Problem details — Return all of the entries word for word, but omit the pictures they contain.

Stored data
○ ○ ○ ○ ○ ○ ○

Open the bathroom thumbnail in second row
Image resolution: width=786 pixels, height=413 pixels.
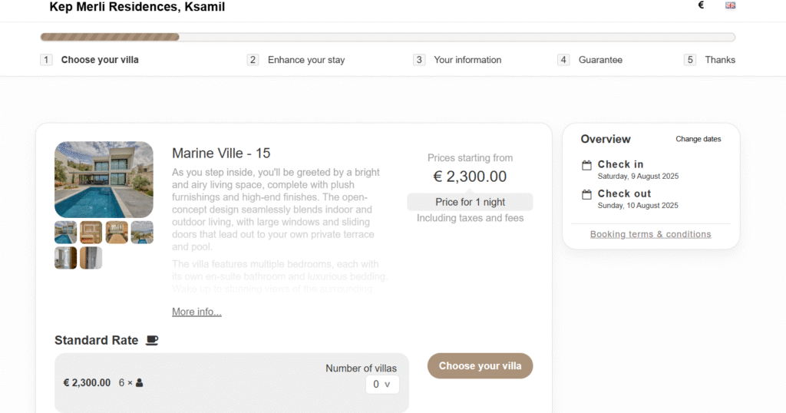(x=66, y=258)
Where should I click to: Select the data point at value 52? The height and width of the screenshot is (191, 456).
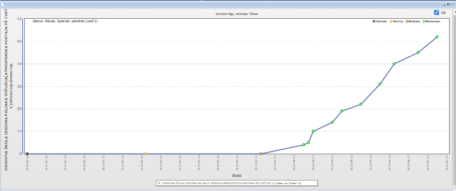pyautogui.click(x=437, y=37)
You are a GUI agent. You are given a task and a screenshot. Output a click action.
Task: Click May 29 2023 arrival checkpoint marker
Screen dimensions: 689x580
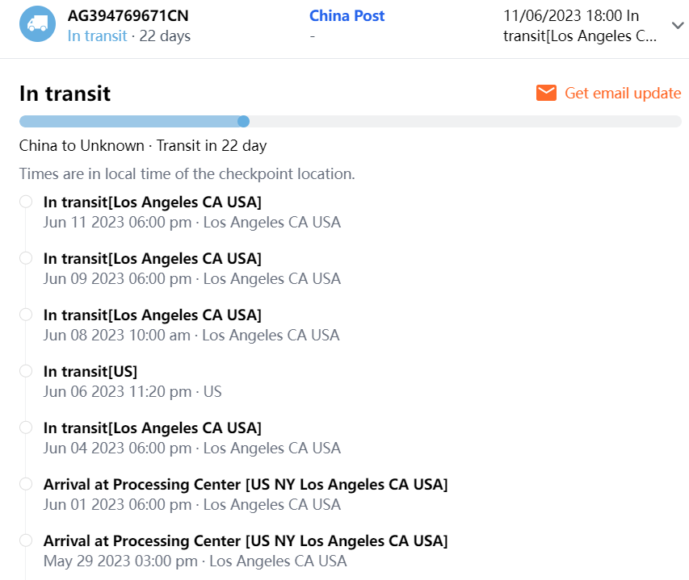(x=26, y=540)
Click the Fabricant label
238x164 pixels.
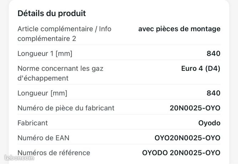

○ ○ ○ ○ ○ ○ ○

Answer for this exercise —
Open the bathroom thumbnail in second row
Image resolution: width=786 pixels, height=413 pixels.
(x=66, y=258)
Where should I click to: Select the data point at value 52? The height and width of the screenshot is (191, 456).
pyautogui.click(x=437, y=37)
You are a GUI agent. You are given a task and a screenshot. Output a click action.
Task: Click May 29 2023 arrival checkpoint marker
Screen dimensions: 689x580
(x=26, y=540)
Click the Fabricant label
238x164 pixels.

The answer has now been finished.